> _Stated goal 1_
In the interview on fentanyl test strip laws, which 1979 act explains why the strips are technically illegal in many jurisdictions?
> _Stated goal 2_
Print the stretch of the rows from the line containing "Image resolution: width=1400" through the end of the rows, without the pictures.

> _Passage_
+++
Jonathan Woodruff: The reason fentanyl test strips are technically illegal in a number of jurisdictions is because those jurisdictions passed the Model Drug Paraphernalia Act of 1979 that the Drug Enforcement Administration (DEA) created. And within that act, the definition of drug paraphernalia includes items that are used for testing or analyzing the purity of controlled substances. And so in a state where that definition continues today, technically drug testing equipment, including a fentanyl test strip, falls under that definition of drug paraphernalia and is thus technically illegal. Broadly speaking, slightly over half of states make fentanyl test strips technically illegal. The states that do allow it fall into a number of different categories. They're not all the same. There's a few states that do not penalize drug paraphernalia at all. For instance, Alaska has no law, Vermont, Oregon, and Michigan do not prohibit the possession, use or possession of drug paraphernalia.

And there's a few states that have never included the testing or analyzing of that type of equipment within their drug paraphernalia definitions. So those states, fentanyl test strips are legal. There's also a number of states that have changed their laws in recent years to either removed from the definition of drug paraphernalia, fentanyl test strips, or equipment to test fentanyl, or to look for the presence of fentanyl or fentanyl analog or in the case of a state like North Carolina, they've exempted from criminal penalty the use of that type of equipment by individuals seeking to introduce a controlled substance, seeking to ingest or inject one.

SN: So…the legalization or criminalization of fentanyl test strips is actually a state issue and not a federal issue, as most people believe. So, it is up to state legislatures to amend their drug paraphernalia laws in order to allow for the legalization of fentanyl test strips and other drug paraphernalia. The federal law does not criminalize the possession of drug paraphernalia, which is why this is a state issue and not a federal issue.

JW: So, in recent years, a number of states have amended their drug paraphernalia laws to make testing equipment or the possession of test equipment or fentanyl test strips specifically legal. And so as it stands only 11 of the 26 states where fentanyl test strip possession is illegal have pending legislation, and a number of states have introduced or enacted new state laws since 2018. Our organization, LAPPA, is also developing a model act that will be titled the Model Fentanyl Test Strip and Other Drug Testing Equipment Act that is designed to provide a template for states looking to allow fentanyl test strips and even more broadly other drug testing equipment to allow the possession of that or looking to amend what they've already done in recent years.
+++
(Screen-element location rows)
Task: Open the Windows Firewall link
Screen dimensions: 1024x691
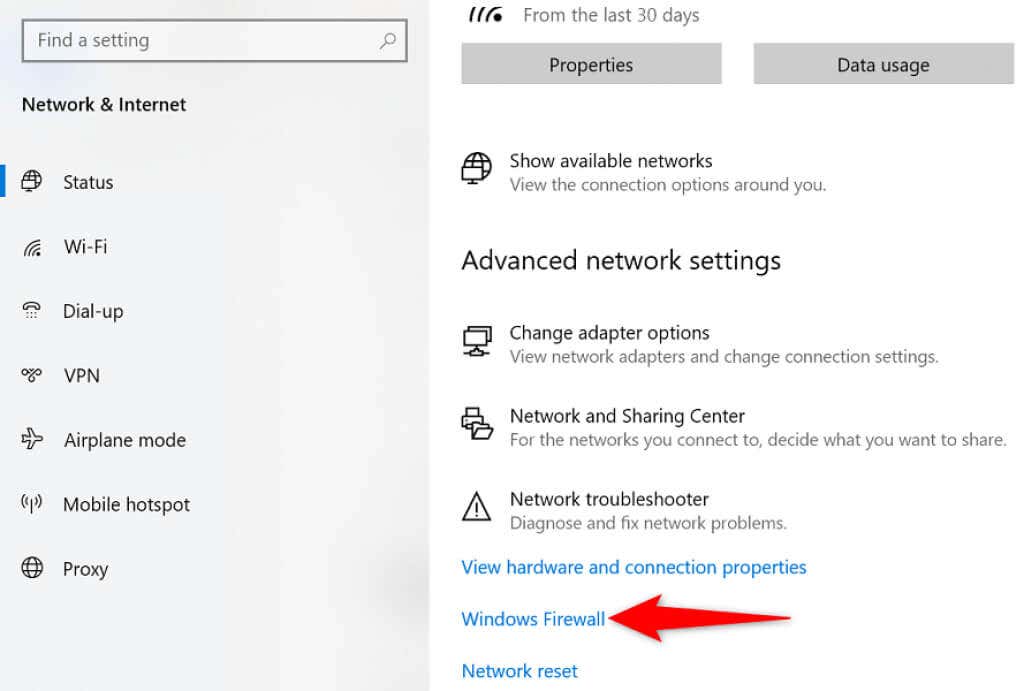Action: (533, 619)
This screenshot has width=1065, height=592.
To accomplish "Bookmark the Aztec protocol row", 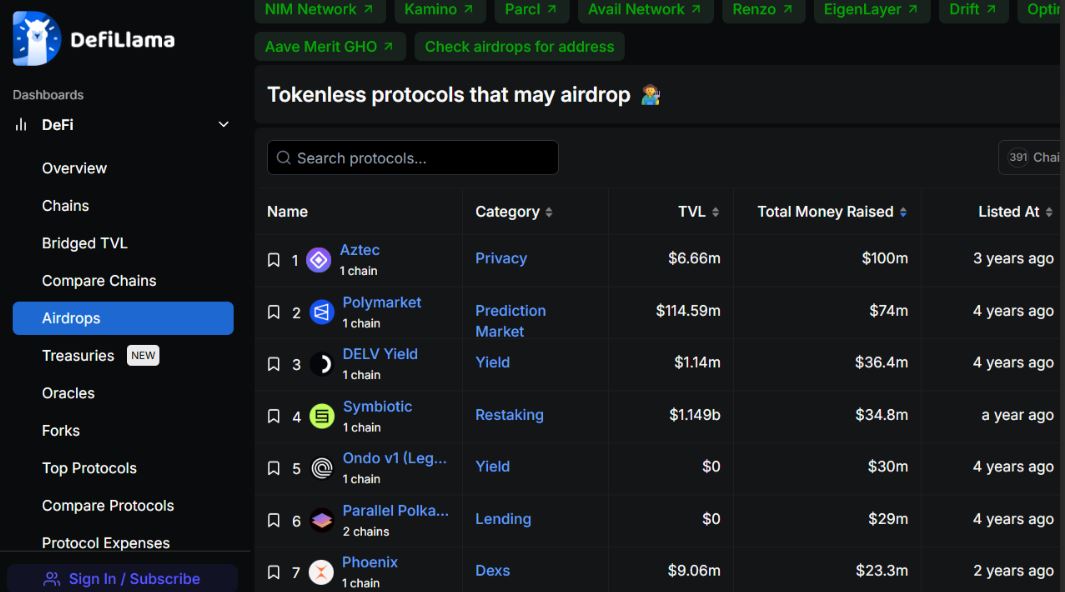I will pyautogui.click(x=274, y=260).
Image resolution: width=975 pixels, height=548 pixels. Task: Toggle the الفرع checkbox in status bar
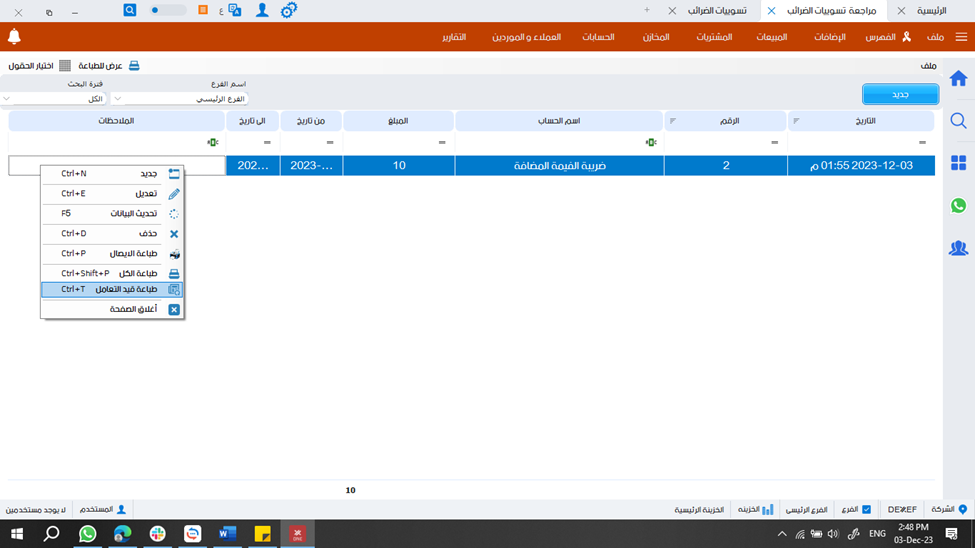866,509
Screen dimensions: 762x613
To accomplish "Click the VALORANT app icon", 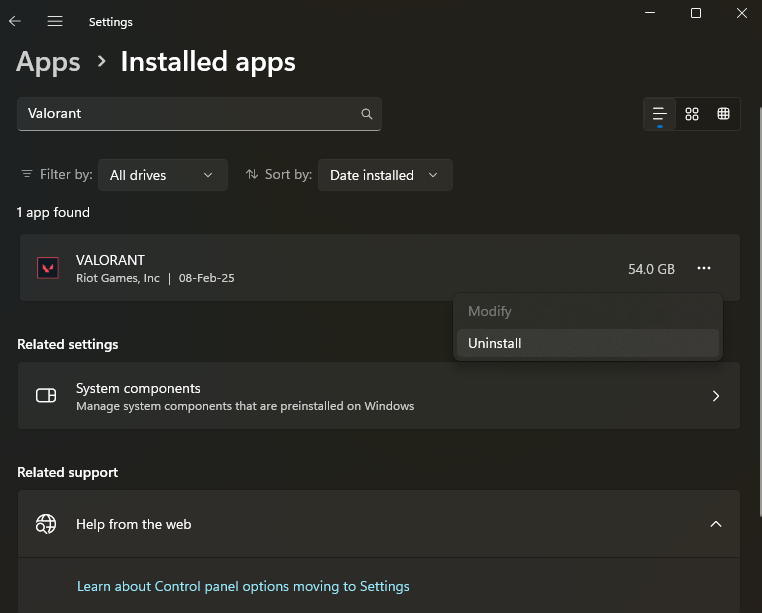I will pos(47,268).
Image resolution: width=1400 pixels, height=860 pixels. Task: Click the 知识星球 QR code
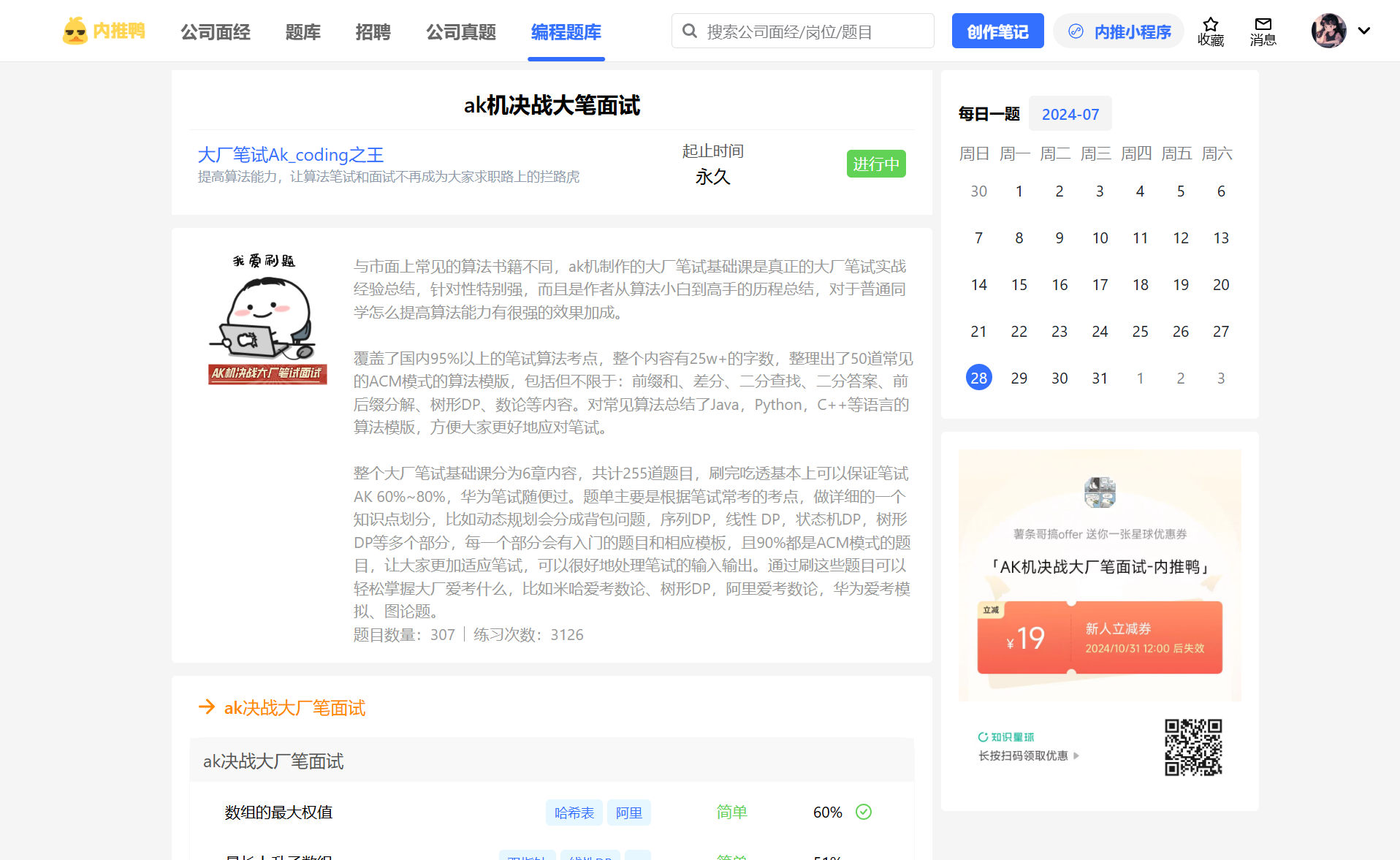click(1192, 747)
+++
> _Complete response 1_
The Model Drug Paraphernalia Act of 1979, created by the Drug Enforcement Administration (DEA).

> _Complete response 2_
Image resolution: width=1400 pixels, height=860 pixels. Task: Click the 知识星球 QR code
click(1192, 747)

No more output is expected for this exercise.